(Stored items)

====================

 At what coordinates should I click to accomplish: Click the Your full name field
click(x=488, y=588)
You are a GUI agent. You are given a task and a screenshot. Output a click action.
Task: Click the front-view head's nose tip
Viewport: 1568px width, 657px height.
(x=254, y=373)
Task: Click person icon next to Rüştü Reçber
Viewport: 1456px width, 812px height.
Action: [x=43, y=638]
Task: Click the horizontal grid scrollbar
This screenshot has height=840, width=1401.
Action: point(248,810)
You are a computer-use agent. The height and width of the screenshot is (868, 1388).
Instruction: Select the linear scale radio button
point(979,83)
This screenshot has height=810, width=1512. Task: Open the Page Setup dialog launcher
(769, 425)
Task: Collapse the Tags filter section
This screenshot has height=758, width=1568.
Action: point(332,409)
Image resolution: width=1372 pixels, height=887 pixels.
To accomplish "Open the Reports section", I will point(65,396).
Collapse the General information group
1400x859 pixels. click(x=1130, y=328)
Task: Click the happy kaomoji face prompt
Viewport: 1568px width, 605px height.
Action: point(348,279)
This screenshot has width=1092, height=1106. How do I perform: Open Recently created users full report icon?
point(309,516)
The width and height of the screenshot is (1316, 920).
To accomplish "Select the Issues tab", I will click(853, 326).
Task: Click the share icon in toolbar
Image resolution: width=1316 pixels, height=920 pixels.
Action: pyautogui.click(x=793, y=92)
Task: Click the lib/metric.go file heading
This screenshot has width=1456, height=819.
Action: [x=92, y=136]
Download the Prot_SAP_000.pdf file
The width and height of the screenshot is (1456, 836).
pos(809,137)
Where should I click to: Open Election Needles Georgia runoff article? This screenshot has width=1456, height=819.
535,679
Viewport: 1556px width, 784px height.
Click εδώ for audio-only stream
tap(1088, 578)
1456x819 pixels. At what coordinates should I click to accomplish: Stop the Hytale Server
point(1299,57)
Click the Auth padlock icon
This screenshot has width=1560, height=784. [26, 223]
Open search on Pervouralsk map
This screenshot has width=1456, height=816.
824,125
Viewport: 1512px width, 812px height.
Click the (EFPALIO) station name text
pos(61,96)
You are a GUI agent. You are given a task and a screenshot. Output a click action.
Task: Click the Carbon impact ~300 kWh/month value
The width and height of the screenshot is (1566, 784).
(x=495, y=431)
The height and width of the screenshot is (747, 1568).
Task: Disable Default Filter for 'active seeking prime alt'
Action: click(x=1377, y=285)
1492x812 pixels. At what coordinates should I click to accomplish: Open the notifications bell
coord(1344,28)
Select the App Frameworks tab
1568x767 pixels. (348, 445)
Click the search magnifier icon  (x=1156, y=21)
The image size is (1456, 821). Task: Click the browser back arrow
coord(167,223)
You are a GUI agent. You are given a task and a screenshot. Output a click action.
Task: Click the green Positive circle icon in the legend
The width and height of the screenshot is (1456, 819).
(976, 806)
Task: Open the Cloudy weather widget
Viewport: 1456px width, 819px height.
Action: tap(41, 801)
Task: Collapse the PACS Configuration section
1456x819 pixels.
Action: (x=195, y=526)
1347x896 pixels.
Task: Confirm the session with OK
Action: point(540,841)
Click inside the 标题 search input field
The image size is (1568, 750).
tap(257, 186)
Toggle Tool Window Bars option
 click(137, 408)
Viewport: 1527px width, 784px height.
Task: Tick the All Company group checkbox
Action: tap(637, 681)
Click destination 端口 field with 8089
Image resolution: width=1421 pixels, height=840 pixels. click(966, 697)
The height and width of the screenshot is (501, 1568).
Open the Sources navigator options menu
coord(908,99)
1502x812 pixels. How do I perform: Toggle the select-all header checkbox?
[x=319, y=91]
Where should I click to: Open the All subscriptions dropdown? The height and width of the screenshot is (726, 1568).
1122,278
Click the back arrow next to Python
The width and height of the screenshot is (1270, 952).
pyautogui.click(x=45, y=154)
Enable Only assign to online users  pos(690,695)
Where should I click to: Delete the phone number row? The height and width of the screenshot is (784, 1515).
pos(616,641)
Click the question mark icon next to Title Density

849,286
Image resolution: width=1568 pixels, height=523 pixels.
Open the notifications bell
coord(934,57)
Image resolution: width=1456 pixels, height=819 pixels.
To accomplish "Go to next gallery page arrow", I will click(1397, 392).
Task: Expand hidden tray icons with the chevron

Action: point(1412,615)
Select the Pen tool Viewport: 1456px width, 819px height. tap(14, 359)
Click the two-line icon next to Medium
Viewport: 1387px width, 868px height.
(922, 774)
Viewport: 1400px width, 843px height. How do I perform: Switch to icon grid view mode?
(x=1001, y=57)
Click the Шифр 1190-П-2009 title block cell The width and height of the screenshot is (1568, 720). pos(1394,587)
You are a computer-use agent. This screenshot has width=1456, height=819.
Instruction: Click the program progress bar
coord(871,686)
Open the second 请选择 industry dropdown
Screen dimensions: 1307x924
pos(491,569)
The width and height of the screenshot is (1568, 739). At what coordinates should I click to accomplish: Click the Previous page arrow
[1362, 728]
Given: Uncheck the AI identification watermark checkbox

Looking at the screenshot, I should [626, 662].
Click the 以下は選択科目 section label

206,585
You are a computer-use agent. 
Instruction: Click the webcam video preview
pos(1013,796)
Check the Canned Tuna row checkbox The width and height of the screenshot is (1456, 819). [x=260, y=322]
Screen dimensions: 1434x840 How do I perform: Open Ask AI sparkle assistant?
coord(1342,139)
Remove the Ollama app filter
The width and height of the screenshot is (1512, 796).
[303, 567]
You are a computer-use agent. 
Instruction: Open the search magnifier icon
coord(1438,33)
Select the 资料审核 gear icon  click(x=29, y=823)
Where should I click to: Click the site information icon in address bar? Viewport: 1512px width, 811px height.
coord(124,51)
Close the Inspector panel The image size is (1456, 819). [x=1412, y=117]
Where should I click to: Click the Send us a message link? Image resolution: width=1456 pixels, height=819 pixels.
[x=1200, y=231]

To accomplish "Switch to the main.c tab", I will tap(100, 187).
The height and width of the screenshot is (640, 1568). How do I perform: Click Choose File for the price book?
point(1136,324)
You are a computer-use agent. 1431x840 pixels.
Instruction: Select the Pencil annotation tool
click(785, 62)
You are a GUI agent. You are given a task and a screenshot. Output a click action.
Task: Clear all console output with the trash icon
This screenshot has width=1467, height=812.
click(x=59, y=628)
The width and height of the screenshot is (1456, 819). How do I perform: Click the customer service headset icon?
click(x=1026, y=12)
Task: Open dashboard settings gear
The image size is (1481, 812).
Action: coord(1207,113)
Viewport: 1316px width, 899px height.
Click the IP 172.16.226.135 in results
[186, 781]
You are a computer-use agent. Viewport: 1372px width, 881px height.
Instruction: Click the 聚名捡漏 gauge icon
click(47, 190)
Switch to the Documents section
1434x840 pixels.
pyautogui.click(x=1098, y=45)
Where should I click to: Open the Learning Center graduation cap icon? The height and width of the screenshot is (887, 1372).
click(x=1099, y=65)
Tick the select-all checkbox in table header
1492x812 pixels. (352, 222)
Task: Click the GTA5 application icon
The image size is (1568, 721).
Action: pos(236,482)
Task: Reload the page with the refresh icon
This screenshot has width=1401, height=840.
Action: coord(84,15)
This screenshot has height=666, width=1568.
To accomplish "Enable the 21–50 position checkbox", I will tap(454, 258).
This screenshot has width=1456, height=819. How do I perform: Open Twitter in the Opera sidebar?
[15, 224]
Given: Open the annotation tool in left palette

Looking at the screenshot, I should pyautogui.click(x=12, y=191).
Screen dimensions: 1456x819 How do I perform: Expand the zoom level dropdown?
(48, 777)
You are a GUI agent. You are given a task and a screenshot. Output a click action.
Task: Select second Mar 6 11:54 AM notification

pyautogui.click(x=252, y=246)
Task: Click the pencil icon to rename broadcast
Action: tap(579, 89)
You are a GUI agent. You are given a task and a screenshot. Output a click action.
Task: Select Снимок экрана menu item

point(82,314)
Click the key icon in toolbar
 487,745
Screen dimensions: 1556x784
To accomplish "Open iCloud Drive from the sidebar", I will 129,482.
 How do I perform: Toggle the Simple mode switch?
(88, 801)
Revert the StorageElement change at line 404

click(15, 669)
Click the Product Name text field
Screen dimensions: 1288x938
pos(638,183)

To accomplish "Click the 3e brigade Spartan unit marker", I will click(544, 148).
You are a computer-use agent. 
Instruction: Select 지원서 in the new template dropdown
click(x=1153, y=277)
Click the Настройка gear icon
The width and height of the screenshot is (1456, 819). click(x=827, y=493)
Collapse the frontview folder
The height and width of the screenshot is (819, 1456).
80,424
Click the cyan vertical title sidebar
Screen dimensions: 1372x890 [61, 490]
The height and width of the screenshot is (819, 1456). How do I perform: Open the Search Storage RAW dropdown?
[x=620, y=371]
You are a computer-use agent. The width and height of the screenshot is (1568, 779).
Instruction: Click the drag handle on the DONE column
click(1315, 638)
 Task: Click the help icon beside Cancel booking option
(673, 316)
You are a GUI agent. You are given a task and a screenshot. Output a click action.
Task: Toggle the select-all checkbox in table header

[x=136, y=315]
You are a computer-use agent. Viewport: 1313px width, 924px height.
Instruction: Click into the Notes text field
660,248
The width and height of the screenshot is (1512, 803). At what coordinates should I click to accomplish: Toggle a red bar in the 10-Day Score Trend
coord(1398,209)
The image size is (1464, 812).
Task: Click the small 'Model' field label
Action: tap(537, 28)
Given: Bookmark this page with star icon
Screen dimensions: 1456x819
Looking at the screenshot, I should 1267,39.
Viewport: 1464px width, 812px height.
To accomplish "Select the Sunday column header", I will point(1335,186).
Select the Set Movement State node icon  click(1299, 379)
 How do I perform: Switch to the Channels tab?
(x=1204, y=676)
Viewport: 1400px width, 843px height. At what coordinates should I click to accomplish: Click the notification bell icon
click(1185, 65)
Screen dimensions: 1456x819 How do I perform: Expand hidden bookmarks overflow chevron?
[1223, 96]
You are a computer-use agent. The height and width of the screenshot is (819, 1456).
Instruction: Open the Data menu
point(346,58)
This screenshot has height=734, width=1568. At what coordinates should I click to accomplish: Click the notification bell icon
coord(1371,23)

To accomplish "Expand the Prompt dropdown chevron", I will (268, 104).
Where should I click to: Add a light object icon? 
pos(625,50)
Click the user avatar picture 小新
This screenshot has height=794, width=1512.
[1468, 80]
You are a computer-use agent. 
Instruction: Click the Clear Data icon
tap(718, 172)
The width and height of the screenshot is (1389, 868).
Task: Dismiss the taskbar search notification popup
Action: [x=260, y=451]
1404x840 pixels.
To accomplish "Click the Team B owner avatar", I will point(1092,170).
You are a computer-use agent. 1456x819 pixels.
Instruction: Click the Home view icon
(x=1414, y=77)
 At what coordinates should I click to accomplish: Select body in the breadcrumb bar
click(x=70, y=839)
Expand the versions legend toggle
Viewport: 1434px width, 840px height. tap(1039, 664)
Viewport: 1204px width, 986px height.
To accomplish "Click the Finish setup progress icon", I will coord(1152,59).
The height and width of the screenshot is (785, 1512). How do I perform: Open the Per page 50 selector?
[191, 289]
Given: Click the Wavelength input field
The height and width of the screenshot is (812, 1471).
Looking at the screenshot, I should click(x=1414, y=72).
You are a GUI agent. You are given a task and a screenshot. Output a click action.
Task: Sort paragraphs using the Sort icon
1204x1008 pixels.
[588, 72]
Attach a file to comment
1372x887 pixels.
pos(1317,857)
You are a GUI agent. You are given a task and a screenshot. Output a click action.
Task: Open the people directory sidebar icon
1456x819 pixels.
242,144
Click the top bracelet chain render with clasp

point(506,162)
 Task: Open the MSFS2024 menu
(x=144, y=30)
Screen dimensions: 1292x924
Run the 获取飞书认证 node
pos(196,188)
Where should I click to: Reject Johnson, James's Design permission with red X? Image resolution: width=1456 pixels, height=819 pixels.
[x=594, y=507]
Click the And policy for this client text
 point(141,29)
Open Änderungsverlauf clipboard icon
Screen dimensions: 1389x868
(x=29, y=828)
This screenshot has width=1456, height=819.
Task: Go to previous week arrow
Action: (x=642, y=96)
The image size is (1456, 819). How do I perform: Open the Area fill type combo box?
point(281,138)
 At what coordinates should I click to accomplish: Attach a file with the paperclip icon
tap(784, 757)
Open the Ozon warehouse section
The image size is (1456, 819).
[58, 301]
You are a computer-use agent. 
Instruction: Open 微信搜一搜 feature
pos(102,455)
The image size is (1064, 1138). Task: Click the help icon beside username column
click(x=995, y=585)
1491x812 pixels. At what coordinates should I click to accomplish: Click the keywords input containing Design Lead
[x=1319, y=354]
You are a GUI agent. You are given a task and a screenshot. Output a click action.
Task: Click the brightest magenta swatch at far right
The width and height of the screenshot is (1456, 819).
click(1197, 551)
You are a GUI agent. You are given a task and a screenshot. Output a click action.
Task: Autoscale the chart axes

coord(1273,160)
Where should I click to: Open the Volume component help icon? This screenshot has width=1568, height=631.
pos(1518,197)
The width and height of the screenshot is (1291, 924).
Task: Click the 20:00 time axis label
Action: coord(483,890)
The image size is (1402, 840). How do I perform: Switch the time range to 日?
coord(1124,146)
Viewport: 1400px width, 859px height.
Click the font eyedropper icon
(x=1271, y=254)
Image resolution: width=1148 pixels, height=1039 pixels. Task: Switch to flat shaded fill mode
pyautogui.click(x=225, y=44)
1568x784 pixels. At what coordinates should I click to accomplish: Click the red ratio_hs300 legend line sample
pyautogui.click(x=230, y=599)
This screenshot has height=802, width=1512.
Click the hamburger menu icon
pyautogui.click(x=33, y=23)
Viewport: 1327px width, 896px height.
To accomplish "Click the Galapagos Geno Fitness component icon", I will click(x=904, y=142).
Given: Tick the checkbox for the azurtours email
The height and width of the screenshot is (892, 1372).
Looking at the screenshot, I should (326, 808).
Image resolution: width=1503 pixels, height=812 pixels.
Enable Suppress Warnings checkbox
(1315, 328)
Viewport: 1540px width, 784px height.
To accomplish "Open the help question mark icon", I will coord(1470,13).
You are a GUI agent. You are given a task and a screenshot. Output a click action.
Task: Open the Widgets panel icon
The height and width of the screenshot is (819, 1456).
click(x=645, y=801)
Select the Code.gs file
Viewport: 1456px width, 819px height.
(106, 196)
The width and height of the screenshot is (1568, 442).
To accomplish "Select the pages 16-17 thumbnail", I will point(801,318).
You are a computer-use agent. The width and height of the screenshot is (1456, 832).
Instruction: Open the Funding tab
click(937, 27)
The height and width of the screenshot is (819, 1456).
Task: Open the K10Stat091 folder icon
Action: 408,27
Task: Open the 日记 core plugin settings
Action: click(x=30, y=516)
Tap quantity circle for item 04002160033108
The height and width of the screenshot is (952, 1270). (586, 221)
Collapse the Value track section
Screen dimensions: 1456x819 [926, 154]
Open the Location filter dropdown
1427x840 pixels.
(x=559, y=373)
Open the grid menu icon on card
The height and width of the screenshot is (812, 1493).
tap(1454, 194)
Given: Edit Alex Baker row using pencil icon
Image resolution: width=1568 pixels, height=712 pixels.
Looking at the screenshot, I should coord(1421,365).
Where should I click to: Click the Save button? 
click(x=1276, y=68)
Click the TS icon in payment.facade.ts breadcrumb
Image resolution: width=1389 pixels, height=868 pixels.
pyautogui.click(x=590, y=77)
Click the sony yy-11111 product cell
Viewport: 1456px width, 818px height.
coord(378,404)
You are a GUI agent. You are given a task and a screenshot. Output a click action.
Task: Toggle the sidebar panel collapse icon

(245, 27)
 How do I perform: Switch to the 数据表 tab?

====================

What you should do: Please filter the data down to the lines containing the word "cell".

Response to the task:
Click the Шифр 1190-П-2009 title block cell The width and height of the screenshot is (1568, 720). pos(1394,587)
Click the sony yy-11111 product cell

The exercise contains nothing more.